* [THE DATA]:
● ● ● ●

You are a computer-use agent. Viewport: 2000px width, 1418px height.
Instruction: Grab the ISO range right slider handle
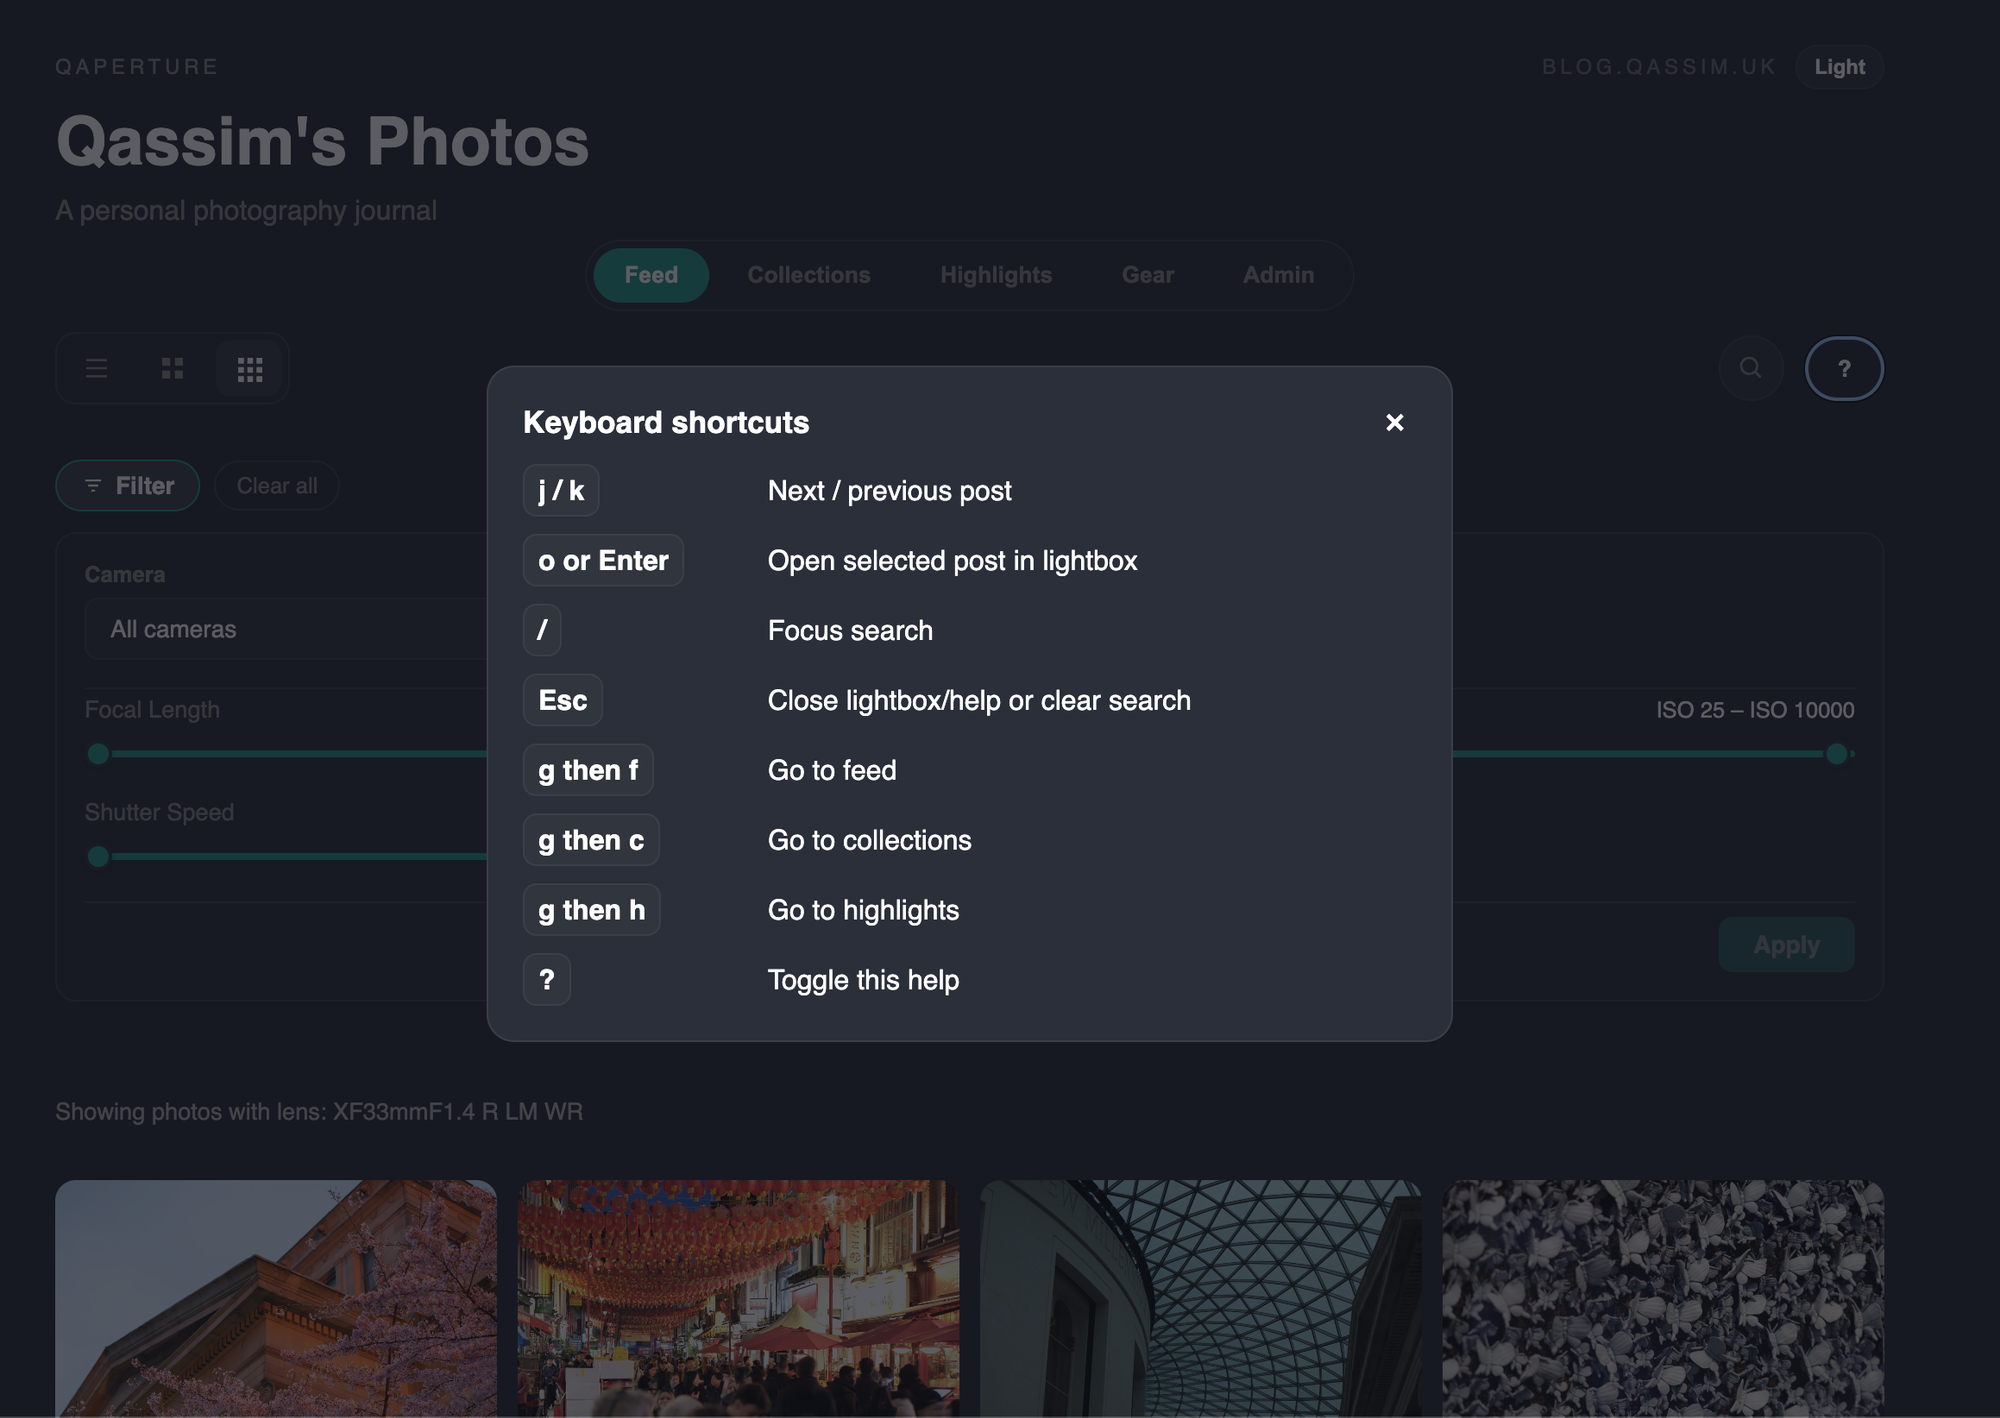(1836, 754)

● ● ● ●

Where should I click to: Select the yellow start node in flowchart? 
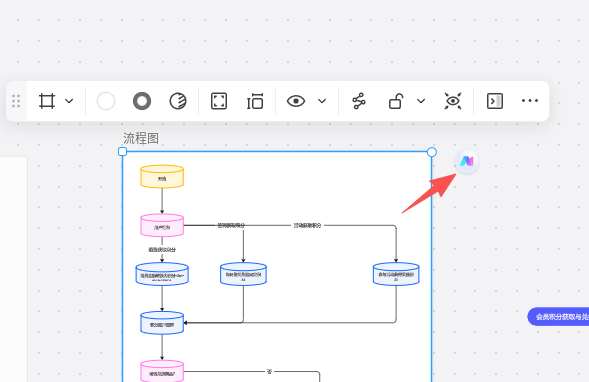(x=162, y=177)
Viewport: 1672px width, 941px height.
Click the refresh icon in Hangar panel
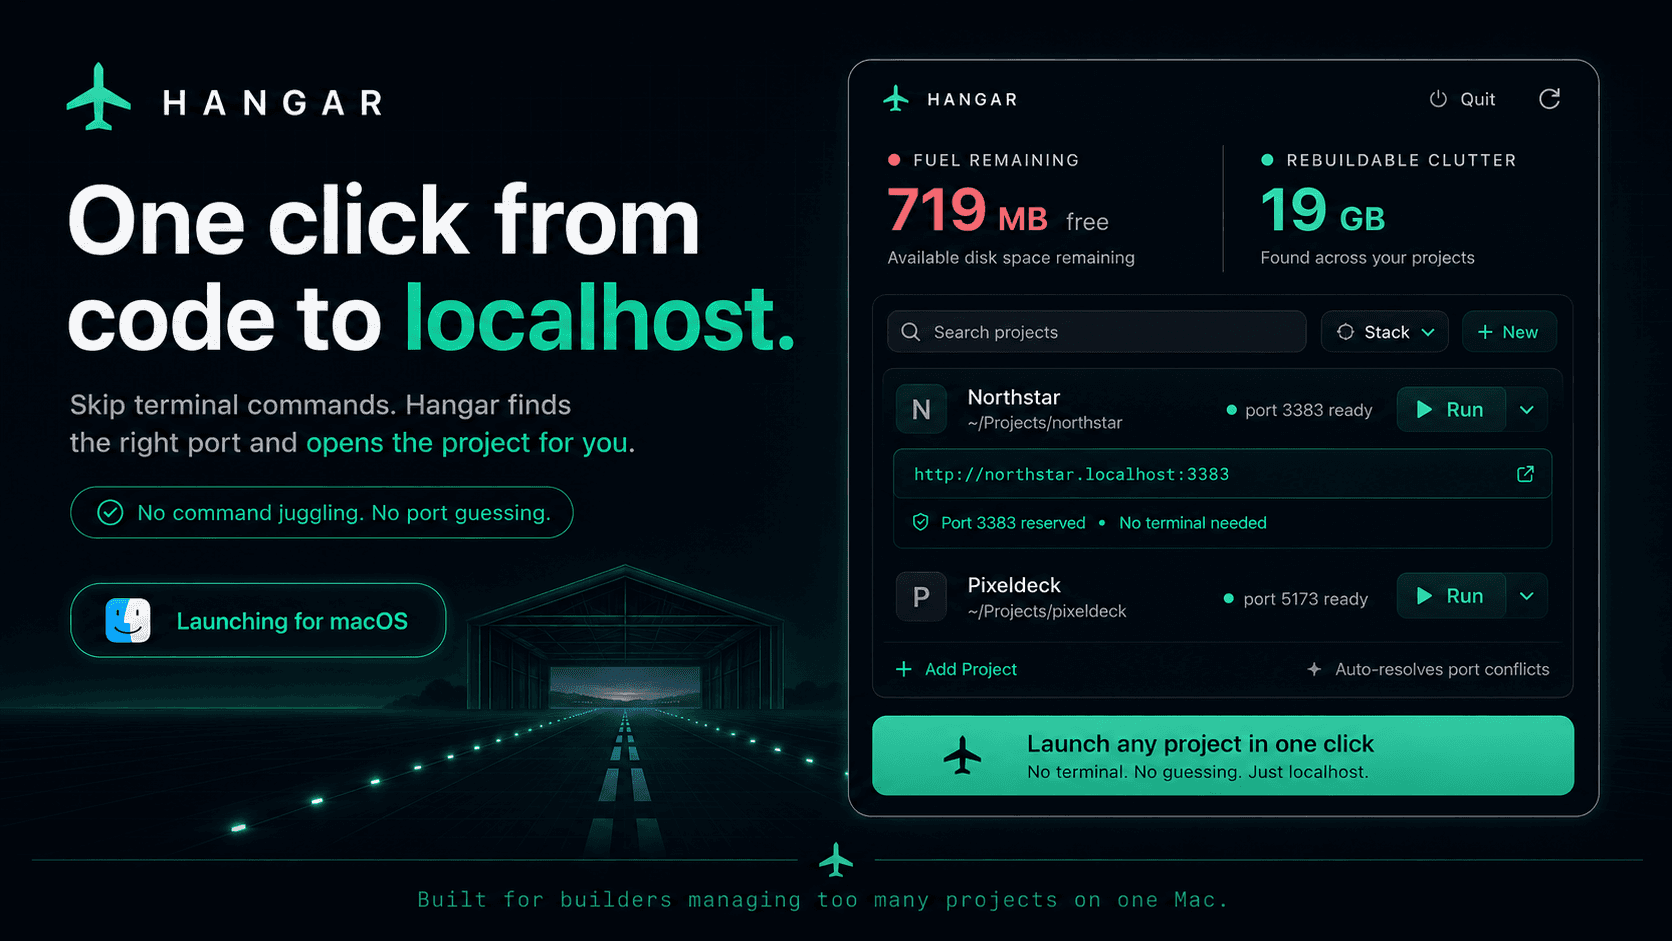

● ● ● ●

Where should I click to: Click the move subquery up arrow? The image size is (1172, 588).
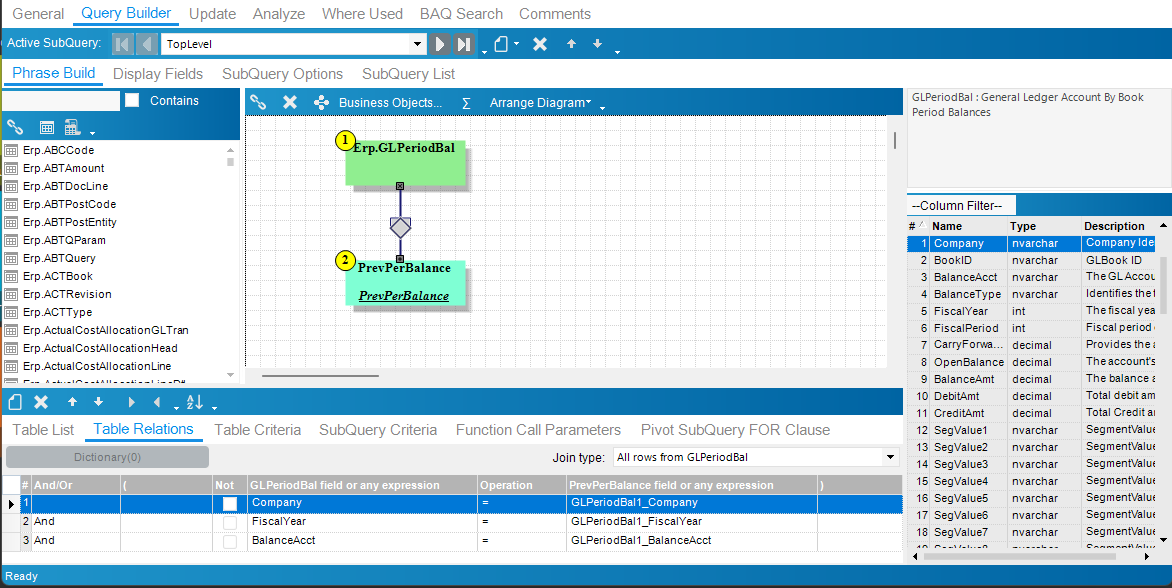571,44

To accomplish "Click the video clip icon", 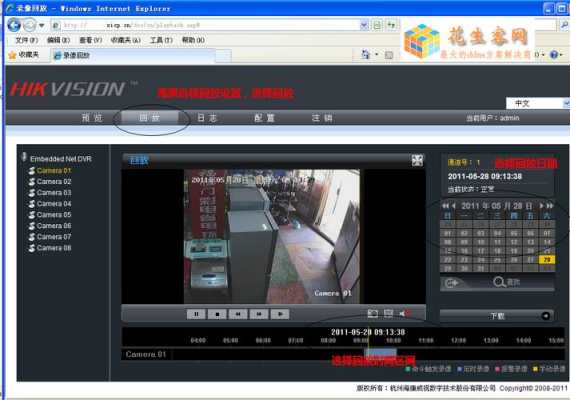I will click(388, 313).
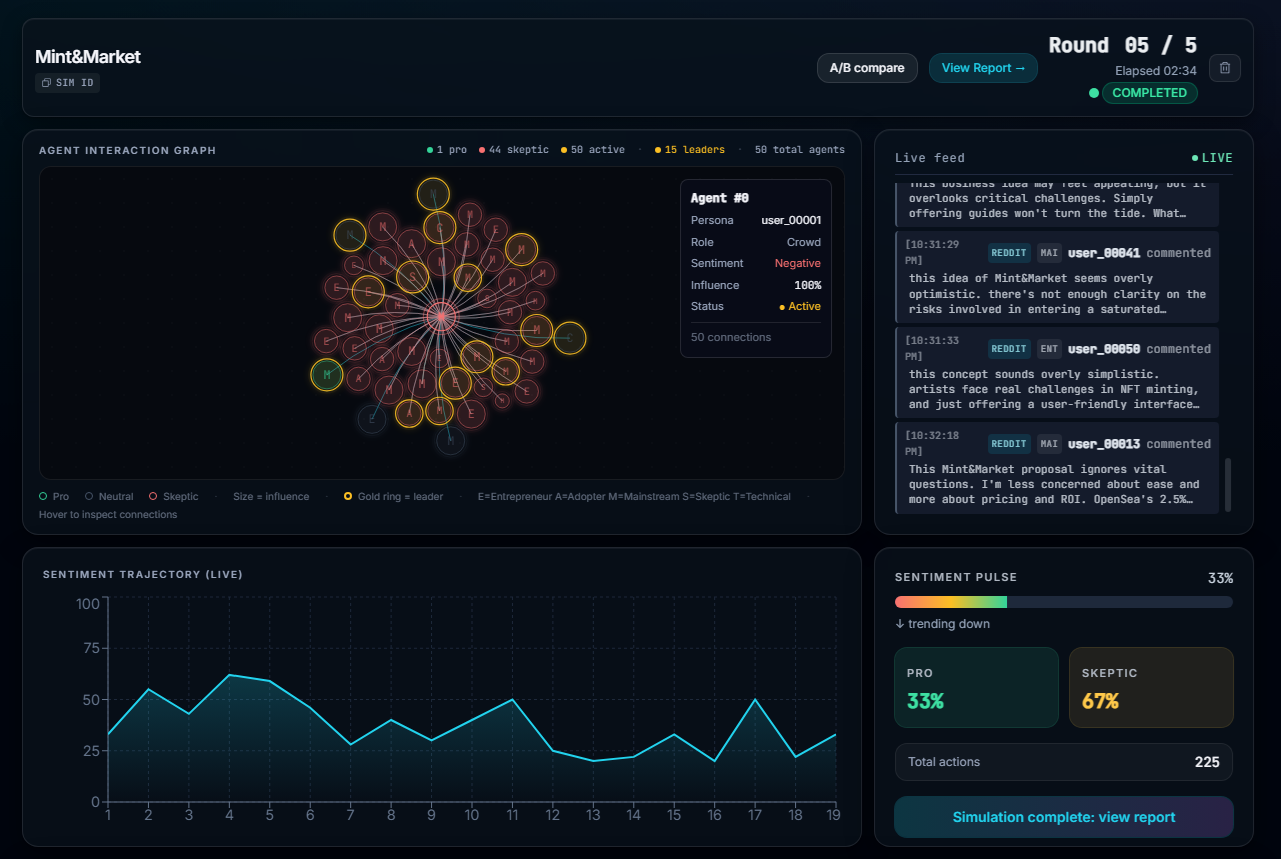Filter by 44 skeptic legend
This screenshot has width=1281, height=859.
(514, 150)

● ● ● ●

Reproduce the records word for word, from the line containing "You are a computer-use" through the line containing "(1836, 754)", both lines included. Leave the pictures out.

You are a computer-use agent. Viewport: 2000px width, 1418px height.
Instruction: Grab the ISO range right slider handle
(1836, 754)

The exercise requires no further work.